** start DATASET CONTENT **

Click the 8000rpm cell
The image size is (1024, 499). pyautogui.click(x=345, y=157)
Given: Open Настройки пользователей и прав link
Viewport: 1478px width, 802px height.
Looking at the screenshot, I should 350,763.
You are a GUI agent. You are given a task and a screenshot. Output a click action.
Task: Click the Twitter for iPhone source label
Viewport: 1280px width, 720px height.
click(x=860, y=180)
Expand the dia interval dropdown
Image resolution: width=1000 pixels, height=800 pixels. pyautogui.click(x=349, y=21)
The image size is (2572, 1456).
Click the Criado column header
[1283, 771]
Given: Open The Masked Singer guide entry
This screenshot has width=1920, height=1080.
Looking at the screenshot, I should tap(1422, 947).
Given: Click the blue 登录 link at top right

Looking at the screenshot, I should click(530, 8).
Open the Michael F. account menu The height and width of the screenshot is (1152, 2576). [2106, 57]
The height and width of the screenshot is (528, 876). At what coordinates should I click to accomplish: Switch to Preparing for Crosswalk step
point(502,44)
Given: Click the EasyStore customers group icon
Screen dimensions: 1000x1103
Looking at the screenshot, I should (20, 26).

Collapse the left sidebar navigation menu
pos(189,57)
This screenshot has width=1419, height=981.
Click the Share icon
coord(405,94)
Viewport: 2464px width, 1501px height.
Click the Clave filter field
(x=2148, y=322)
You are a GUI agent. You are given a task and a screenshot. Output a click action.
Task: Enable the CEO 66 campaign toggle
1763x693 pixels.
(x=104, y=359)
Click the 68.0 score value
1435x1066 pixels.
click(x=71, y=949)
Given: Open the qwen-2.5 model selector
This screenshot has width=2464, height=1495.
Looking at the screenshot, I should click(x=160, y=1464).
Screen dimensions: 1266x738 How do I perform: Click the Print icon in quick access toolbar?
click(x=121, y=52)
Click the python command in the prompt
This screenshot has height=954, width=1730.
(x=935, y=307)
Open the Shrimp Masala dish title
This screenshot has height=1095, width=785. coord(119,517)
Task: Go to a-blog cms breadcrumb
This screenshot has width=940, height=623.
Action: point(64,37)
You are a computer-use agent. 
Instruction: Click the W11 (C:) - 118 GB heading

** end DATASET CONTENT **

TASK OBJECTIVE :: Could you write out all of the material above, line for line, with no changes at all?

ANSWER TO THIS EXERCISE ::
Click the 8000rpm cell
The image size is (1024, 499). pyautogui.click(x=345, y=157)
Given: Open Настройки пользователей и прав link
Viewport: 1478px width, 802px height.
Looking at the screenshot, I should 350,763.
You are a GUI agent. You are given a task and a screenshot. Output a click action.
Task: Click the Twitter for iPhone source label
Viewport: 1280px width, 720px height.
click(x=860, y=180)
Expand the dia interval dropdown
Image resolution: width=1000 pixels, height=800 pixels. pyautogui.click(x=349, y=21)
The image size is (2572, 1456).
Click the Criado column header
[1283, 771]
Given: Open The Masked Singer guide entry
This screenshot has width=1920, height=1080.
Looking at the screenshot, I should tap(1422, 947).
Given: Click the blue 登录 link at top right

Looking at the screenshot, I should click(530, 8).
Open the Michael F. account menu The height and width of the screenshot is (1152, 2576). [2106, 57]
The height and width of the screenshot is (528, 876). At what coordinates should I click to accomplish: Switch to Preparing for Crosswalk step
point(502,44)
Given: Click the EasyStore customers group icon
Screen dimensions: 1000x1103
Looking at the screenshot, I should (20, 26).

Collapse the left sidebar navigation menu
pos(189,57)
This screenshot has width=1419, height=981.
Click the Share icon
coord(405,94)
Viewport: 2464px width, 1501px height.
Click the Clave filter field
(x=2148, y=322)
You are a GUI agent. You are given a task and a screenshot. Output a click action.
Task: Enable the CEO 66 campaign toggle
1763x693 pixels.
(x=104, y=359)
Click the 68.0 score value
1435x1066 pixels.
click(x=71, y=949)
Given: Open the qwen-2.5 model selector
This screenshot has width=2464, height=1495.
Looking at the screenshot, I should click(x=160, y=1464).
Screen dimensions: 1266x738 How do I perform: Click the Print icon in quick access toolbar?
click(x=121, y=52)
Click the python command in the prompt
This screenshot has height=954, width=1730.
(x=935, y=307)
Open the Shrimp Masala dish title
This screenshot has height=1095, width=785. coord(119,517)
Task: Go to a-blog cms breadcrumb
This screenshot has width=940, height=623.
Action: point(64,37)
You are a computer-use agent. 
Instruction: Click the W11 (C:) - 118 GB heading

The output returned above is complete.